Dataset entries
--------------------

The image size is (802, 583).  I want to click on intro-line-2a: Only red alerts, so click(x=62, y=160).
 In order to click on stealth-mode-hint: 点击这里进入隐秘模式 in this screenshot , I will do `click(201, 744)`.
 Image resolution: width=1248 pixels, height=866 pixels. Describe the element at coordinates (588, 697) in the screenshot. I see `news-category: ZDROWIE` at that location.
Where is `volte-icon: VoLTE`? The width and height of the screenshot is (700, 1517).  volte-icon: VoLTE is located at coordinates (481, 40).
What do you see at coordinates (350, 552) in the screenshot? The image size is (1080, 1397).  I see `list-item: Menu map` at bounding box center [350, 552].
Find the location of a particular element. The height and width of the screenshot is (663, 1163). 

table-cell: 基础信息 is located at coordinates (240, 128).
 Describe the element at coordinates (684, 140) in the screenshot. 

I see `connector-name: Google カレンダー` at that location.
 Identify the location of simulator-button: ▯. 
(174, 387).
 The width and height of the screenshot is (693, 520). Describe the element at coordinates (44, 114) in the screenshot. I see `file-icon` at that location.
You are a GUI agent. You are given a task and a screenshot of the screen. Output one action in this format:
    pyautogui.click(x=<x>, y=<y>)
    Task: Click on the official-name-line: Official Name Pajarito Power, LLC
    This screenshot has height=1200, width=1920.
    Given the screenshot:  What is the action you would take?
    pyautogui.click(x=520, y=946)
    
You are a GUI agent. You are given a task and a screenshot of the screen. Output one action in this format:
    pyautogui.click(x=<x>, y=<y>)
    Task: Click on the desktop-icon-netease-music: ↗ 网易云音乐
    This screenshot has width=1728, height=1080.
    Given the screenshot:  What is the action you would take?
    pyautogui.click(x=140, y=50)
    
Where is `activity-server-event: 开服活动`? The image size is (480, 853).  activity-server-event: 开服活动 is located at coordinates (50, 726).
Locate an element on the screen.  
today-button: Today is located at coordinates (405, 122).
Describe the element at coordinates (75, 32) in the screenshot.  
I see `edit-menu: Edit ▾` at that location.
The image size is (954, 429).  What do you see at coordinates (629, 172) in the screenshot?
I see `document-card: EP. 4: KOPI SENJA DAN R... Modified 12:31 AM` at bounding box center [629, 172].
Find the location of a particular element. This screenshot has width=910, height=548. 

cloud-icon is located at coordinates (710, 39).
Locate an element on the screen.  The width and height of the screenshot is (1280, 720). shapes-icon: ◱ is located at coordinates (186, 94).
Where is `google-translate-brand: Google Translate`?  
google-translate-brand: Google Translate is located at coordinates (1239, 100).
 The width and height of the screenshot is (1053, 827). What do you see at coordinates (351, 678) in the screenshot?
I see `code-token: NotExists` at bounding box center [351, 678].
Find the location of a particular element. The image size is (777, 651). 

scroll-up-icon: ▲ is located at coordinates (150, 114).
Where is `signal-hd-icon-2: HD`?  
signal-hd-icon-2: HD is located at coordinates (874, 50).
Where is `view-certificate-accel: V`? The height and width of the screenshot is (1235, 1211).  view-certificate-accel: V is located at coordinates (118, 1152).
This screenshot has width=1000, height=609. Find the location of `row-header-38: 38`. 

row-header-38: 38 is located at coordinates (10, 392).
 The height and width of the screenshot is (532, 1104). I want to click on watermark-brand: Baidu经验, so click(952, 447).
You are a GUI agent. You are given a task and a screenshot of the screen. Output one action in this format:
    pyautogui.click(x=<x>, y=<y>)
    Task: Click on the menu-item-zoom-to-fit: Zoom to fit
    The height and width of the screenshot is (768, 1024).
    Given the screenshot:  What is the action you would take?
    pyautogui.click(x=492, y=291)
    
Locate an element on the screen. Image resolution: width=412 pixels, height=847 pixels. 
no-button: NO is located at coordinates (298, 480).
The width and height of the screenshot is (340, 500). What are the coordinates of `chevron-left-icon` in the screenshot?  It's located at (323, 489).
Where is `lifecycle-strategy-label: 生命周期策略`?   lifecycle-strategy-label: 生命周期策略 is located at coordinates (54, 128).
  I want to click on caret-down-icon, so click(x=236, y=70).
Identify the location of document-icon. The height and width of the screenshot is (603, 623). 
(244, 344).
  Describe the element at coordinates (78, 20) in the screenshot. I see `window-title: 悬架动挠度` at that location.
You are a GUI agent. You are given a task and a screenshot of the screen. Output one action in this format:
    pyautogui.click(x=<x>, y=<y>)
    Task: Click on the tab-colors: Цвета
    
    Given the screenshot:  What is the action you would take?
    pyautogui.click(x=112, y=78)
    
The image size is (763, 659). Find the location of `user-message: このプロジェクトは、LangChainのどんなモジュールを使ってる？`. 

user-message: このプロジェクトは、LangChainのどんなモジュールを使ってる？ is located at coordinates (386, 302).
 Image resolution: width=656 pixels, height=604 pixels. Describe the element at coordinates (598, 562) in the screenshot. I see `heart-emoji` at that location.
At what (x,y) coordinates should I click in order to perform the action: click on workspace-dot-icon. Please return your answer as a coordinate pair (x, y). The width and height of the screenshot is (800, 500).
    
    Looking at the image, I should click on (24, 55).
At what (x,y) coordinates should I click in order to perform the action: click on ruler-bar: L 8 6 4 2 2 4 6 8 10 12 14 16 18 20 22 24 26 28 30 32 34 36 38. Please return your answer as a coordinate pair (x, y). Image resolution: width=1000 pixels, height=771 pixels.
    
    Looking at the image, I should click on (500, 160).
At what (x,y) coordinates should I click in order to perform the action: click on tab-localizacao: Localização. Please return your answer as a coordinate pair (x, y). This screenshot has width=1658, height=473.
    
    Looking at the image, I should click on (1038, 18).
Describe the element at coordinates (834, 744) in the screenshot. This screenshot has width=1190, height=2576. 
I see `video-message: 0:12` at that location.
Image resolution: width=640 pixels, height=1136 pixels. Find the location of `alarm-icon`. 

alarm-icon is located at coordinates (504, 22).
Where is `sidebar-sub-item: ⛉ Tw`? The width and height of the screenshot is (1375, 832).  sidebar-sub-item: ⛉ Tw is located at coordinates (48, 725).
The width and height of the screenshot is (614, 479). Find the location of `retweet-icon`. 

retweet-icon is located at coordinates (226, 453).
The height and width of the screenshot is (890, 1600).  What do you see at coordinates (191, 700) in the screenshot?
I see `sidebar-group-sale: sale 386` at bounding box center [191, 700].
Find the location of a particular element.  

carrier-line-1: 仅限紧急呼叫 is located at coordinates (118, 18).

--------------------

Work task
Copy the lines of the records above verbatim, starting at the line that contains "Locate an element on the screen. Image" and ending after the line that contains "Describe the element at coordinates (78, 20)".

Solution to this exercise
Locate an element on the screen. Image resolution: width=412 pixels, height=847 pixels. 
no-button: NO is located at coordinates (298, 480).
The width and height of the screenshot is (340, 500). What are the coordinates of `chevron-left-icon` in the screenshot?  It's located at (323, 489).
Where is `lifecycle-strategy-label: 生命周期策略`?   lifecycle-strategy-label: 生命周期策略 is located at coordinates (54, 128).
  I want to click on caret-down-icon, so click(x=236, y=70).
Identify the location of document-icon. The height and width of the screenshot is (603, 623). 
(244, 344).
  Describe the element at coordinates (78, 20) in the screenshot. I see `window-title: 悬架动挠度` at that location.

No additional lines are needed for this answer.